The co-occurrence network map reflects the coexistence of species in different samples. By analyzing the species abundance information among different samples, the co-existence patterns of microbial species in different samples can be observed and understood (Figure S4). Twenty-two 16S OTUs were detected within the roots of at least two species of Geodorum, while 17 were found in the rhizosphere soil of at least two species of Geodorum (Figure S4A, B). Moreover, in the roots and rhizosphere soil, OTU2687 (g__Mycobacterium), OTU2666 (g__Bradyrhizobium), OTU2491 (g__norank_f__Xanthobacteraceae) and OTU2528 (g__Solirubrobacter) were their co-occurring 16S OTUs. Seven 16S OTUs detected in the rhizosphere soil of Geodorum were not found to be associated with its roots, whereas fourteen 16S OTUs detected in the roots were not associated with the rhizosphere soil (Figure S4C). Eight ITS OTUs were detected within the roots of at least two species of Geodorum, while nine were found in the rhizosphere soil of at least two species of Geodorum (Figure S4D, E). 19 of the ITS OTUs of the endangered species were not associated with the widespread species, and 38 of the widespread species were not associated with the endangered species, which also reflected the low number of highly abundant fungi in the endangered species (Figure S4F). Eight 16S OTUs were associated in the rhizosphere soil and roots of GA and eight in the rhizosphere soil and roots of GD_understory. The lowest number was 5 in GD rhizosphere soil and roots, while the highest number was 11 in the rhizosphere soil and roots of GE (Figure S5). Only two ITS OTUs were associated in the rhizosphere soil and roots of GA, whereas 12 ITS OTUs were present in the rhizosphere soil and roots of GE (Figure S6).

Discussion

The growth and development of these plants are closely linked to soil microorganisms, and analyzing the composition of these microorganisms plays a crucial role in promoting plant conservation [2]. This study analyzed the composition of bacteria and fungi in the roots and rhizosphere soil of GE, GD_roadside, GD_understory, and GA. To explore the microbial diversity of roots and rhizosphere soil of Geodorum by detecting microbial species in roots and rhizosphere soil in different habitats, and to provide reference for future conservation and breeding research of Geodorum.

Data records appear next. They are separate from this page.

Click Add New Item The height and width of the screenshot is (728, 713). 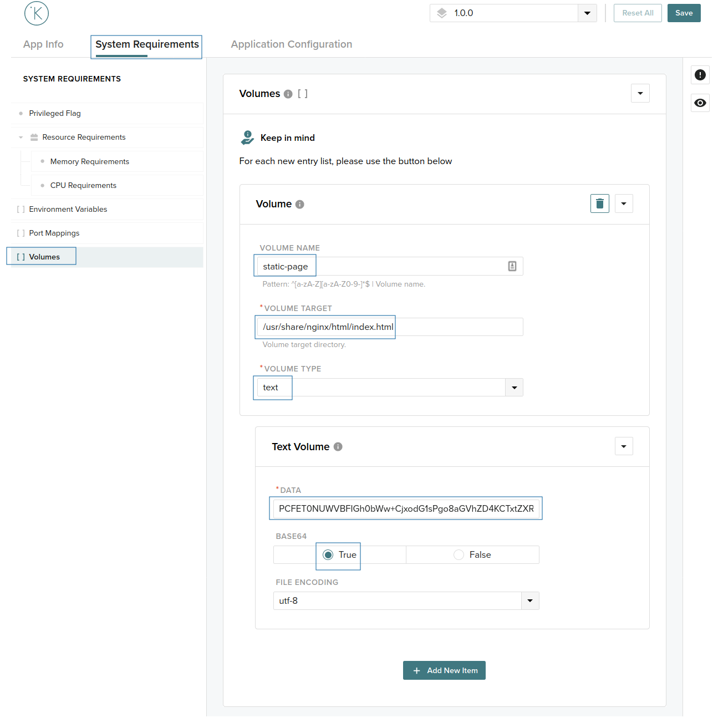pyautogui.click(x=444, y=670)
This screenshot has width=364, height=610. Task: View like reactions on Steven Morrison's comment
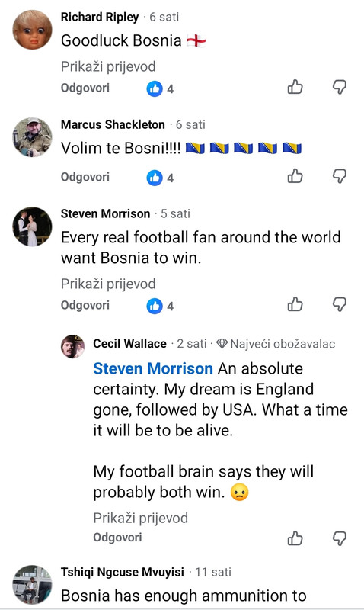coord(160,307)

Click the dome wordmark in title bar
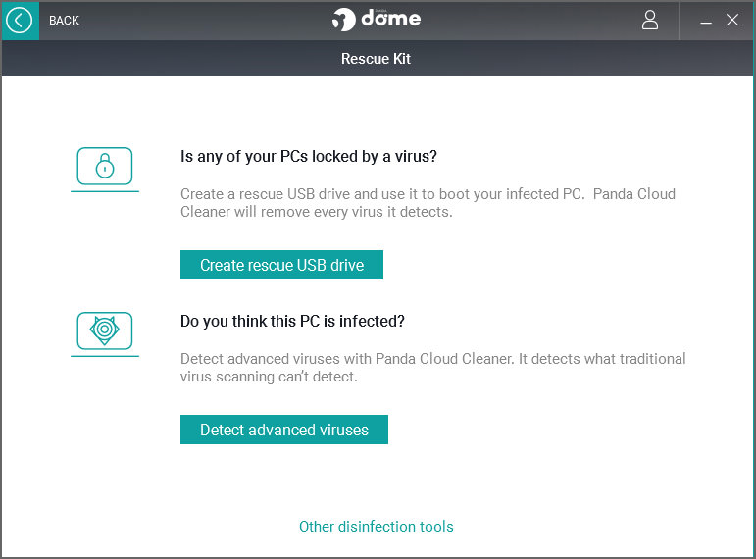(x=391, y=19)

Differences in the microbial composition of roots and rhizosphere soil in the roadside and understory habitats

In the 16S and ITS OTU taxonomy, the number of microorganisms in each sample at each taxonomic level was analyzed (Table 2 and 3). Although there was no clear difference in the number of 16S OTUs in the rhizosphere soil of GD_roadside and GD_understory, there were more 16S OTUs in the roots of GD_understory than in the GD_roadside. At the phylum level, Proteobacteria, Actinobacteriota, Acidobaceriota, Myxococcota were the most abundant bacteria in the roots and rhizosphere soil of Geodorum (Fig. 2D, E). In the LEfSe analysis, Acidobacteriota was enriched on GE, while Bacteroidota and Nitrospirota were enriched on GD_understory. The soil in GE was more acidic, which may have contributed to the higher abundance of Acidobacteriota in roots and rhizosphere soil of GE than that in GD_understory, GD_roadside and GA. Some studies have found that soil with low pH was more conducive to the growth and abundance of Acidobacteriota, while soil with high pH has a negative effect on Acidobacteriota [35]. The high abundance of Bacteroidota and Nitrospirota might be attributed to the high organic matter and nitrogen content in the soil of GD_understory [36].

In addition, the GD_understory had more ITS OTUs than the GD_roadside in both the roots and rhizosphere soil. This indicated that the effect of understory habitat on soil microbial structure is primarily on fungi, which was consistent with the structure of research on the influence of understory vegetation on the soil microbial community structure [37]. Soils rich in organic matter typically facilitate increased microbial abundance [38]. The soil organic matter content in GD_understory was significantly higher than that in GD_roadside, and the soil in GD_roadside was relatively poor, resulting in lower microbial abundance than that in GD_understory (Table S1).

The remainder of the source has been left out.